__Activity__
Word for word, please copy the line containing "Instruction: Immobilize the" and all lines after it in the entries below, and only those, leaving every picture out.

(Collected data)
:::::
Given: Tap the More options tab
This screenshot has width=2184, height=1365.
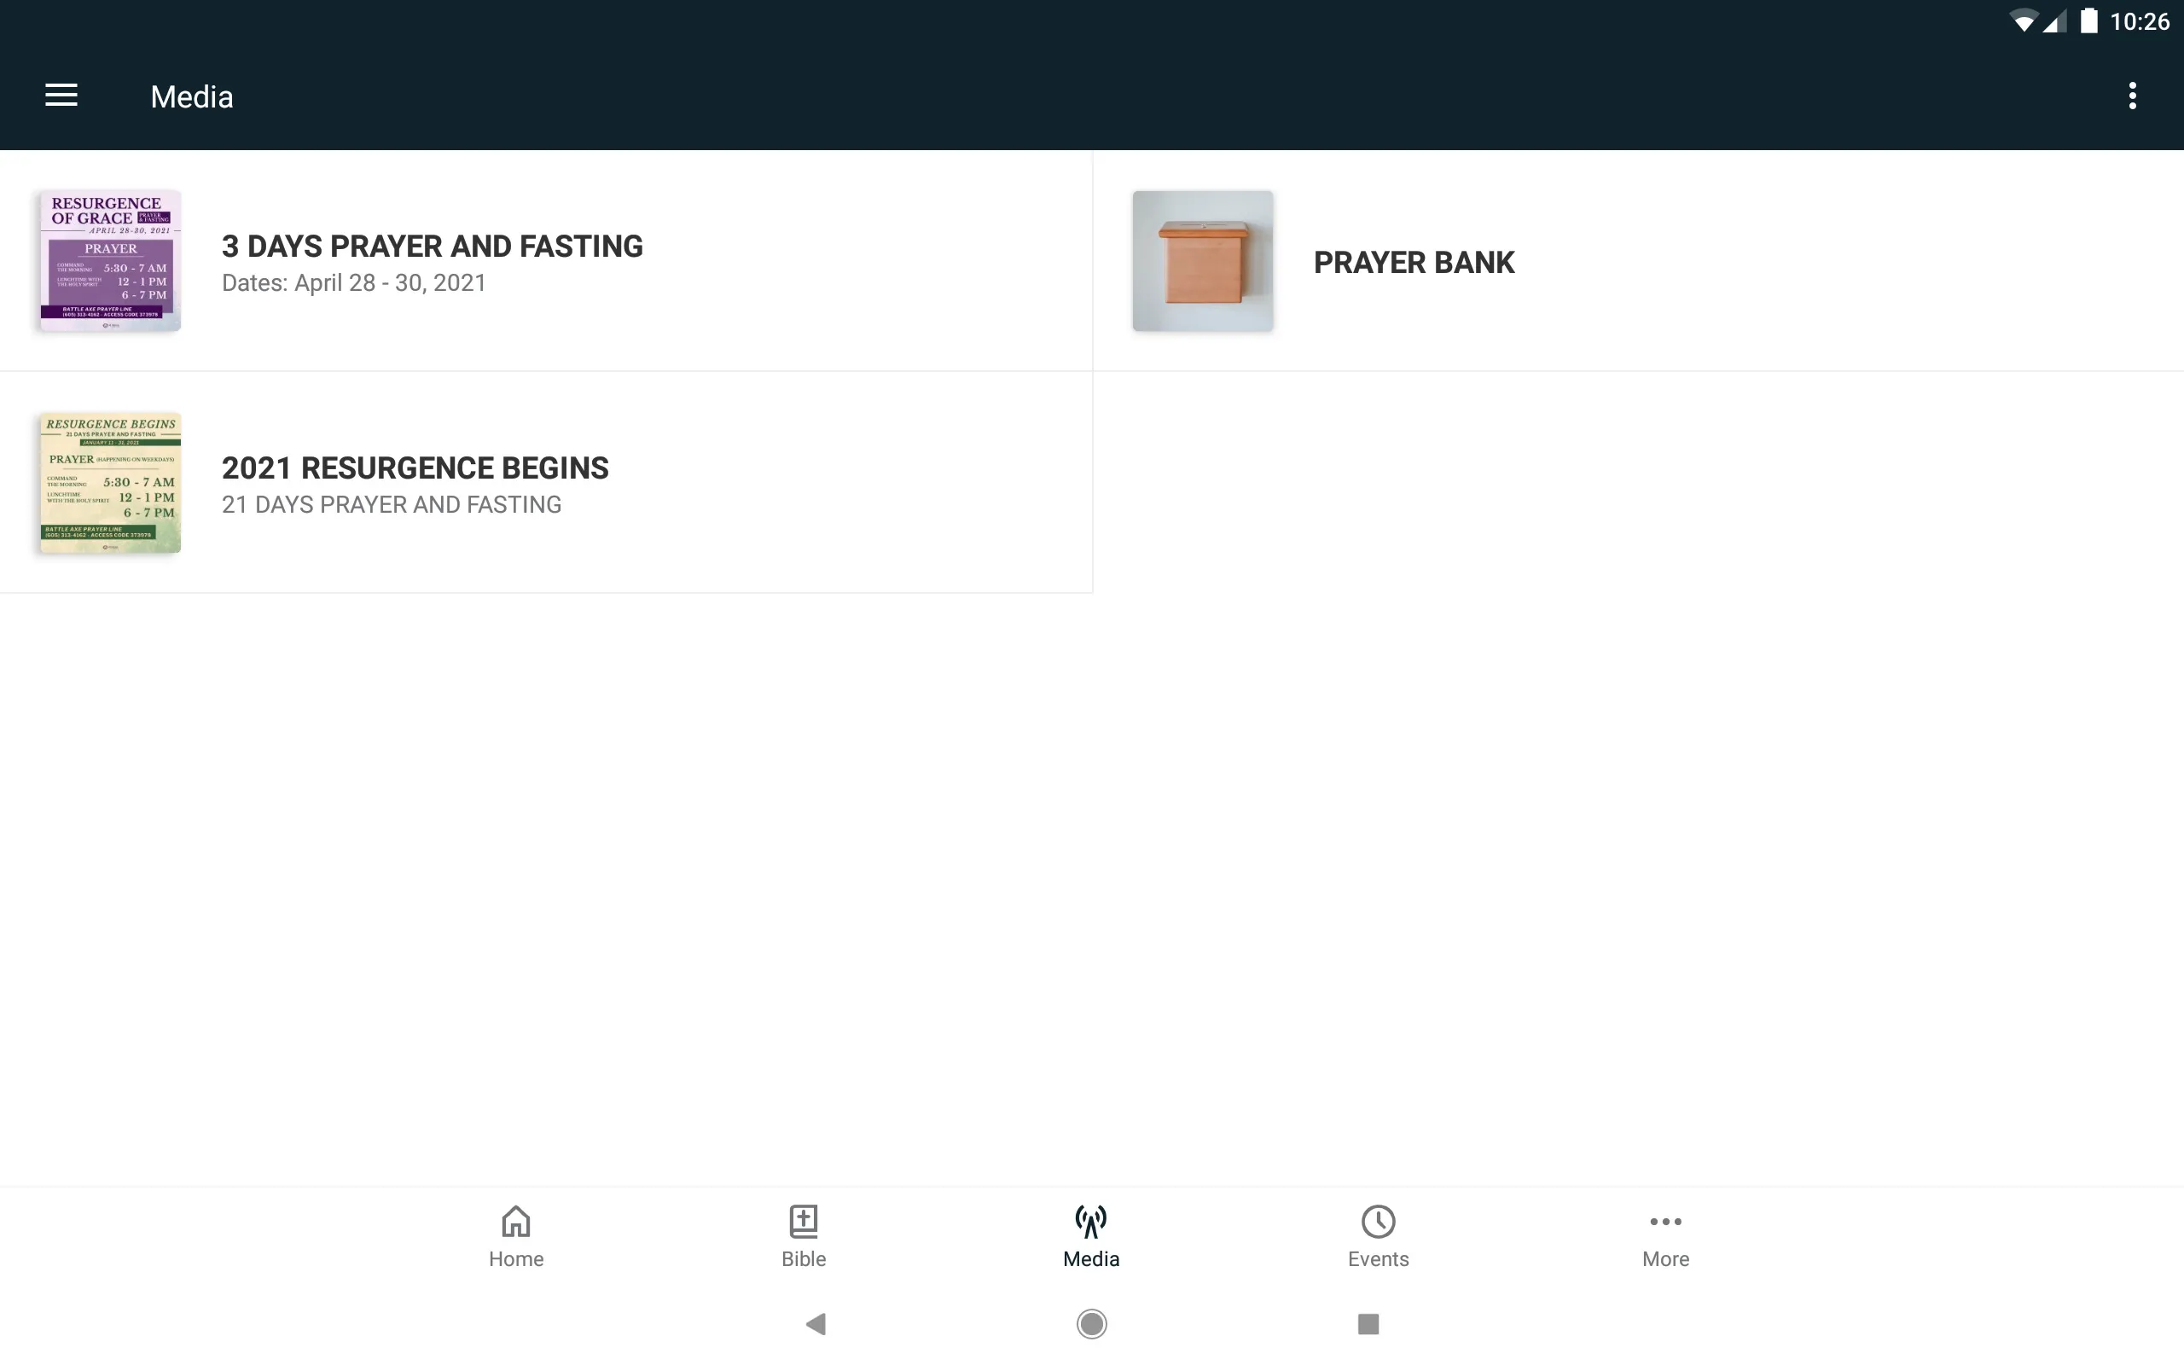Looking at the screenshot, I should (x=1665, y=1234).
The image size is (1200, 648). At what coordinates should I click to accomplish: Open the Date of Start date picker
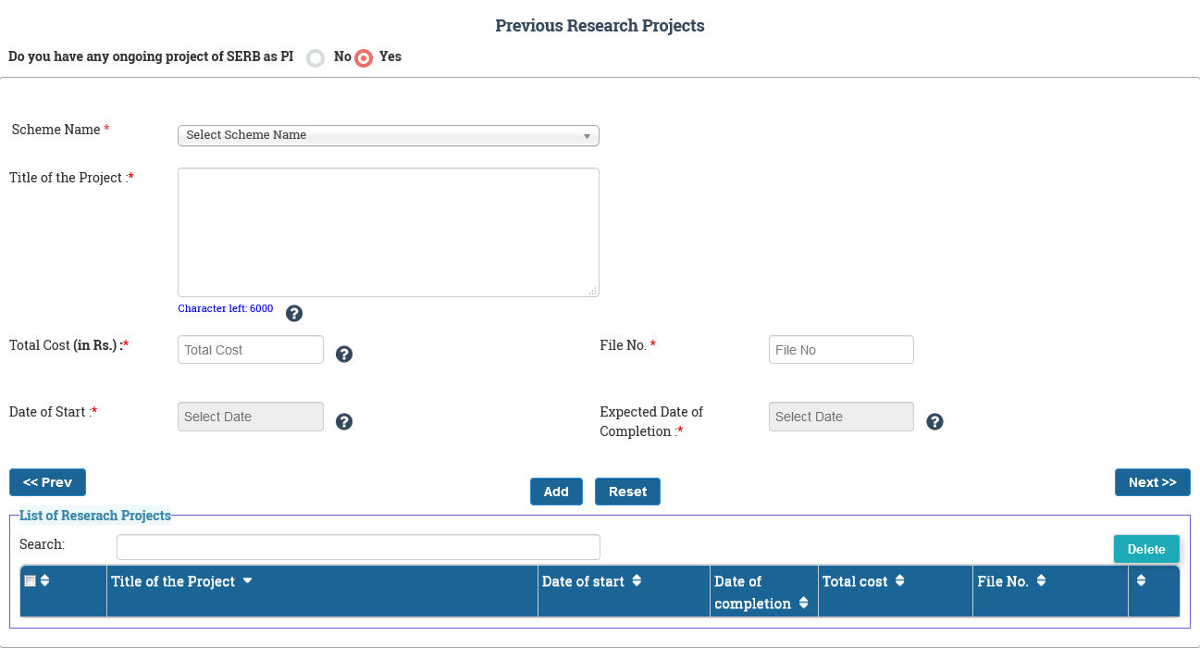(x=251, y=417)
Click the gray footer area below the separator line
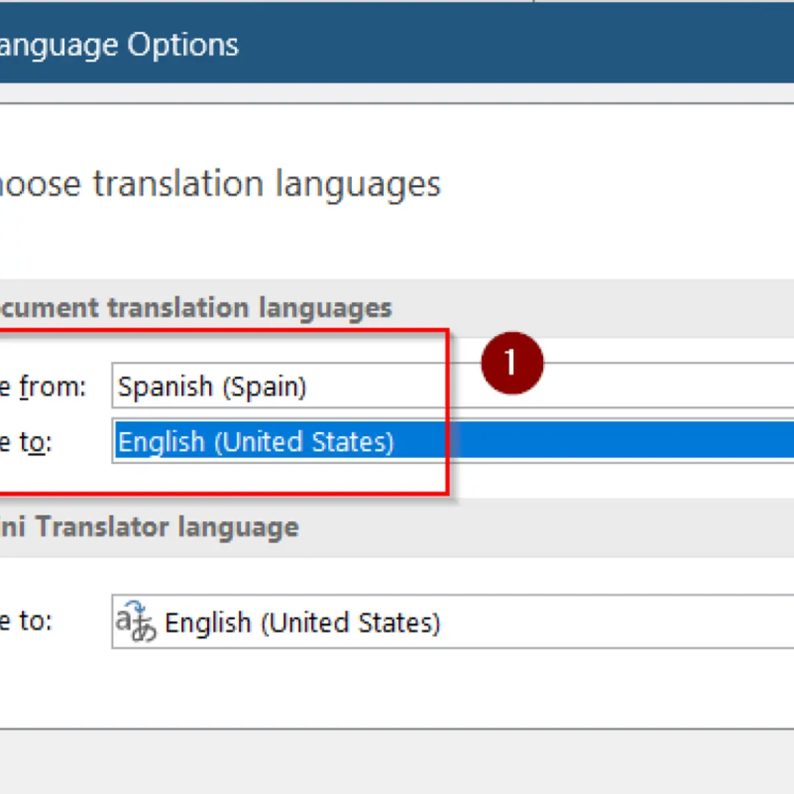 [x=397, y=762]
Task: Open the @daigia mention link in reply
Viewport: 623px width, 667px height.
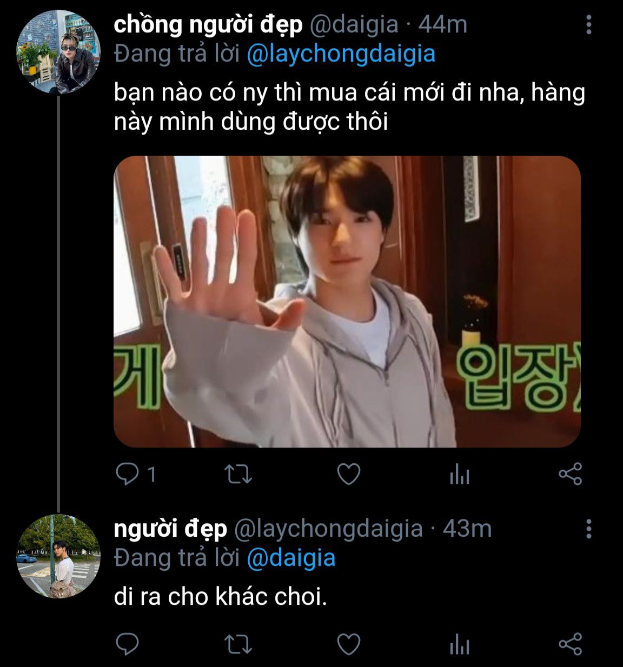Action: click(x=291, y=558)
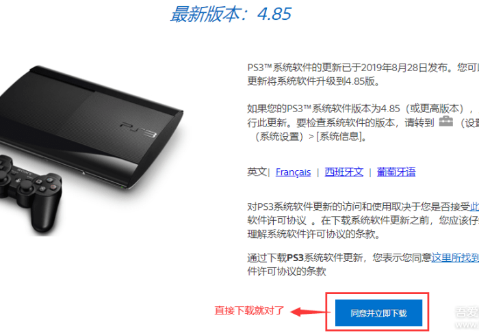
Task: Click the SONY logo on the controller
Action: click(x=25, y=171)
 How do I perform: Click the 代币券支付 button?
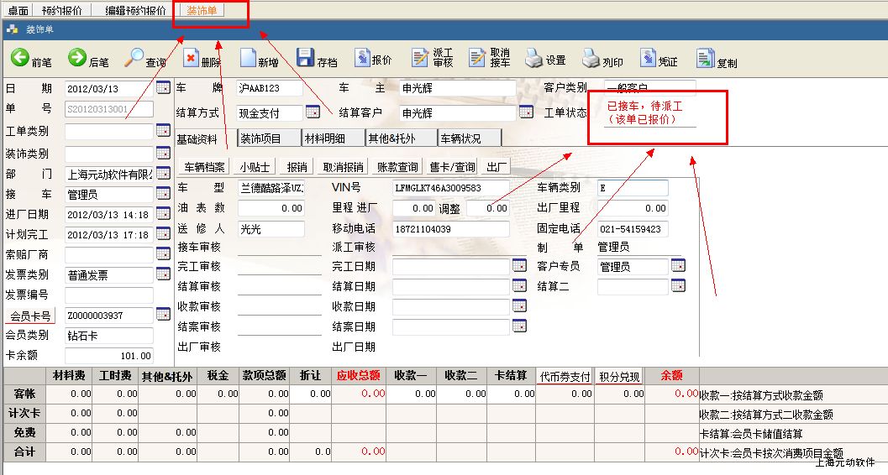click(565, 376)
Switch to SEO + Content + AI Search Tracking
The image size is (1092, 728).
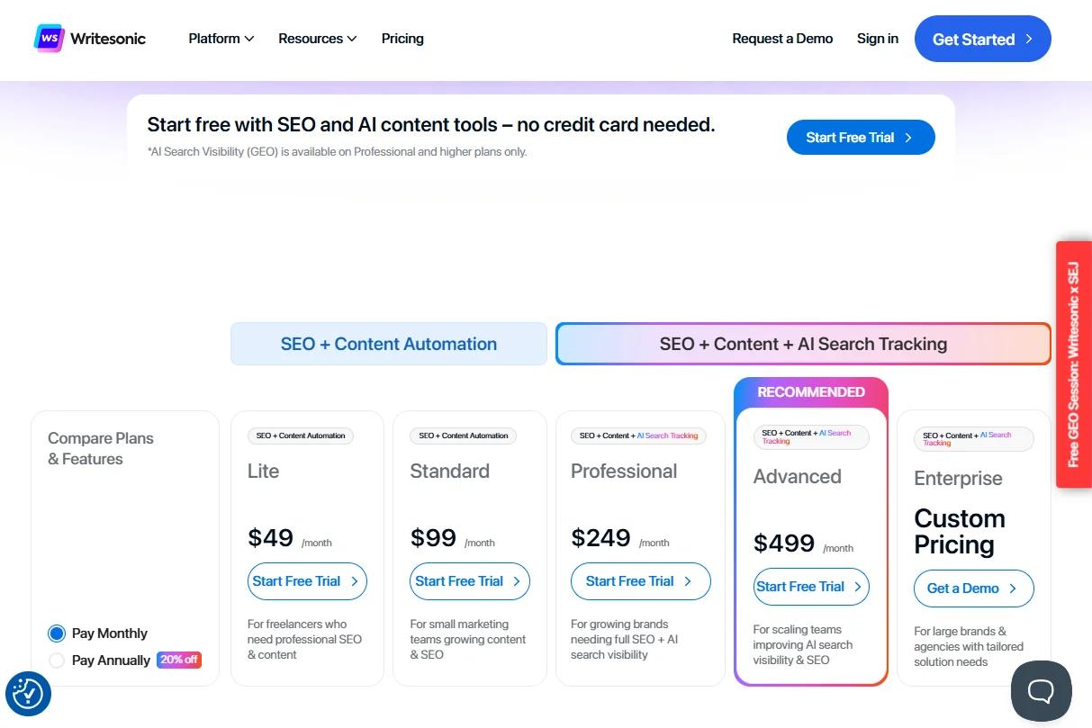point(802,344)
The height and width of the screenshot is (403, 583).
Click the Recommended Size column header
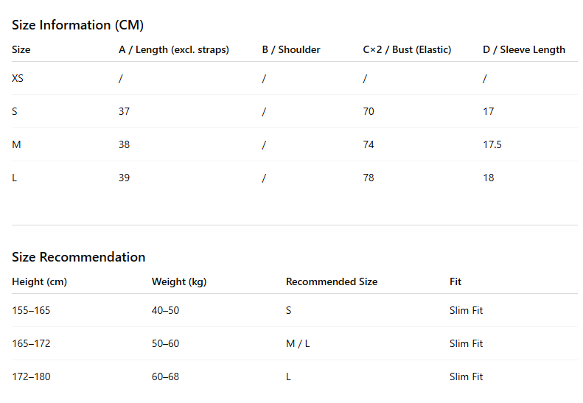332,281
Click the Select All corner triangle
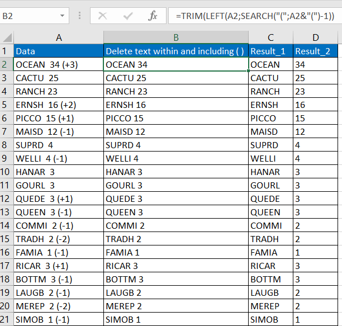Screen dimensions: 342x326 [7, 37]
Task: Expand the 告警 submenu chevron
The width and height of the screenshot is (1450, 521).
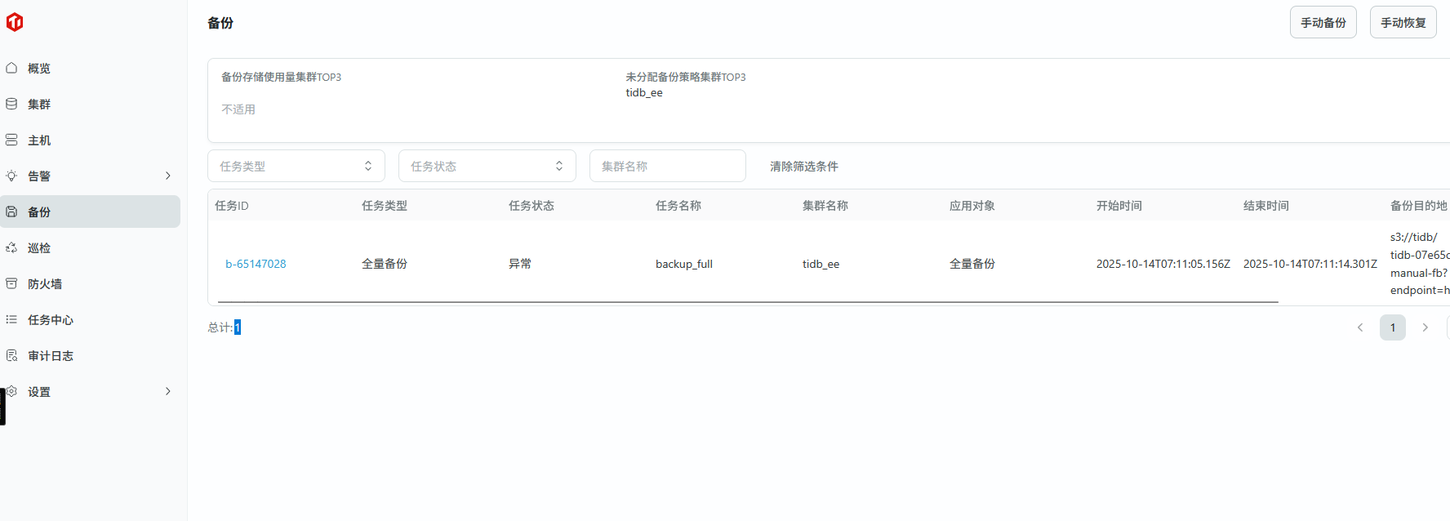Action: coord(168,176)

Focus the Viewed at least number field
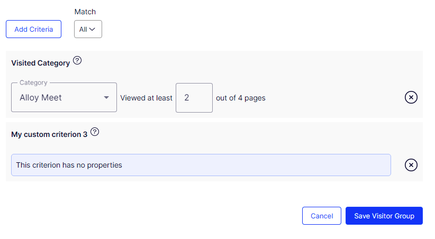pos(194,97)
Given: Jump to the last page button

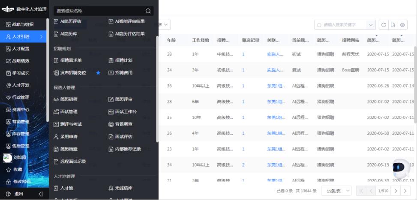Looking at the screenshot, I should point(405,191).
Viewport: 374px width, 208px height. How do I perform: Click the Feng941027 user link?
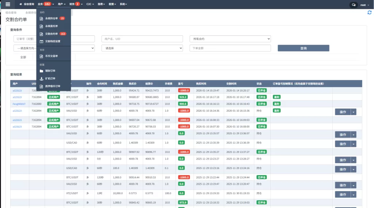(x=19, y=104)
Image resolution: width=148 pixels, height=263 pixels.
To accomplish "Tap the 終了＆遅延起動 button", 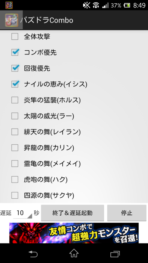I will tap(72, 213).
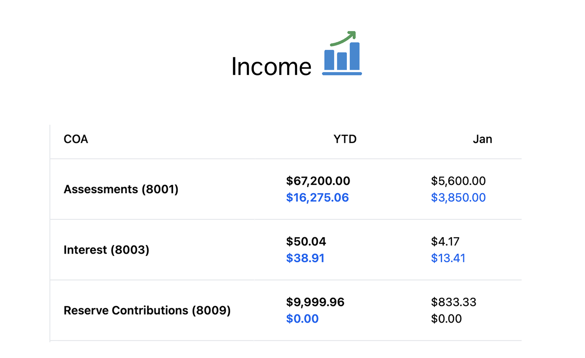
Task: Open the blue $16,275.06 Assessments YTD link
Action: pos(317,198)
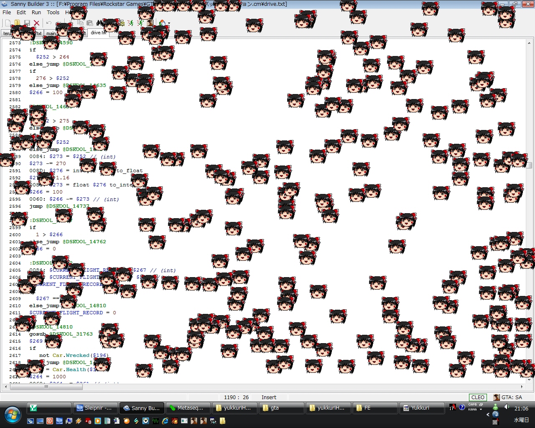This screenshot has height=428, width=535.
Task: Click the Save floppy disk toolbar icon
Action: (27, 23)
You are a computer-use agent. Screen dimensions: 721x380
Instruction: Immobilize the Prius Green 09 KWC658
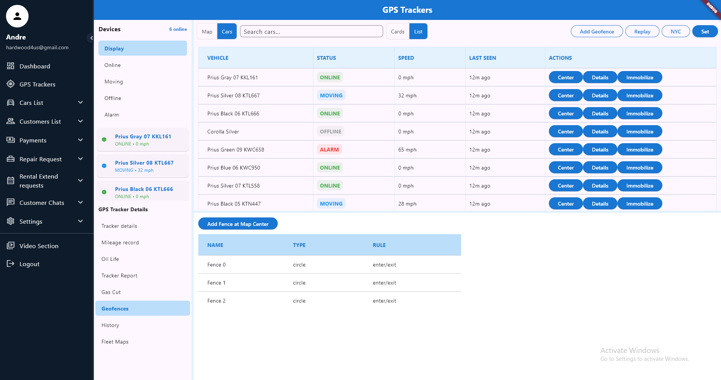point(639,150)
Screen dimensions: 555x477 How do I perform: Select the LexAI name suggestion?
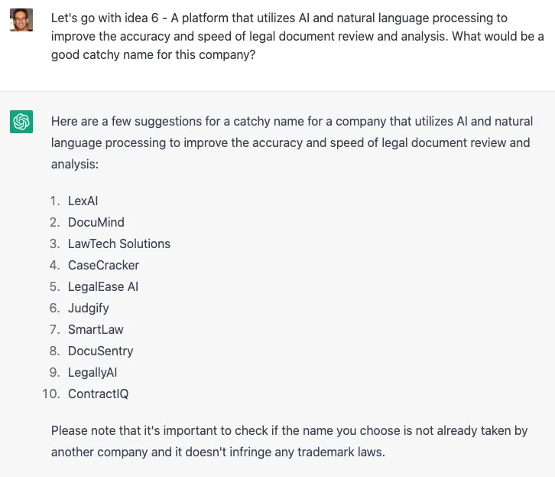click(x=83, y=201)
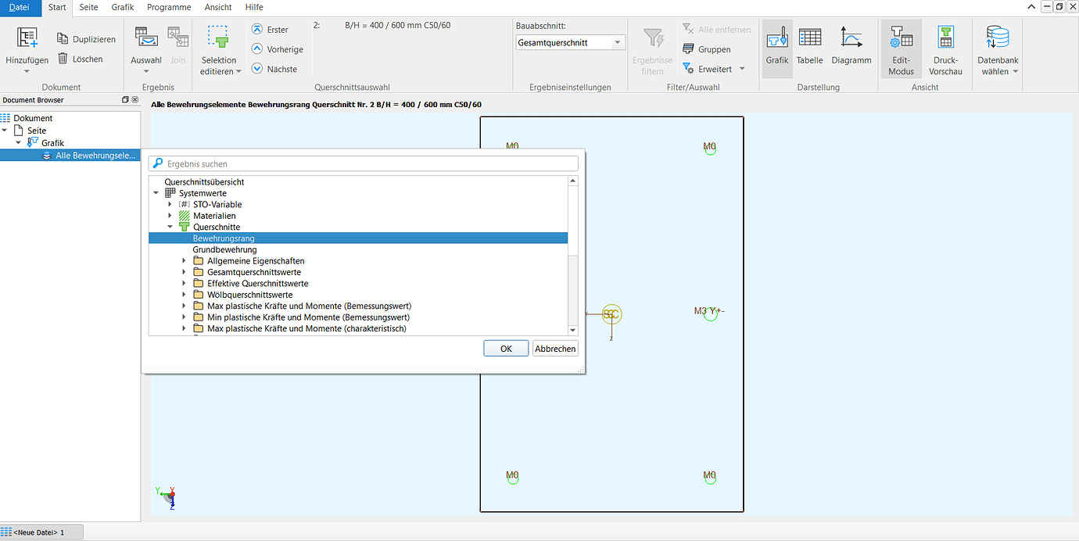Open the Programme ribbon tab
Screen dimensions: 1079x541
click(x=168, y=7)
:::::
__Exercise output__
Instruction: Immobilize the Prius Green 09 KWC658
point(639,150)
Screen dimensions: 555x477 How do I perform: Select the LexAI name suggestion?
click(x=83, y=201)
Open the Programme ribbon tab
Screen dimensions: 1079x541
click(x=168, y=7)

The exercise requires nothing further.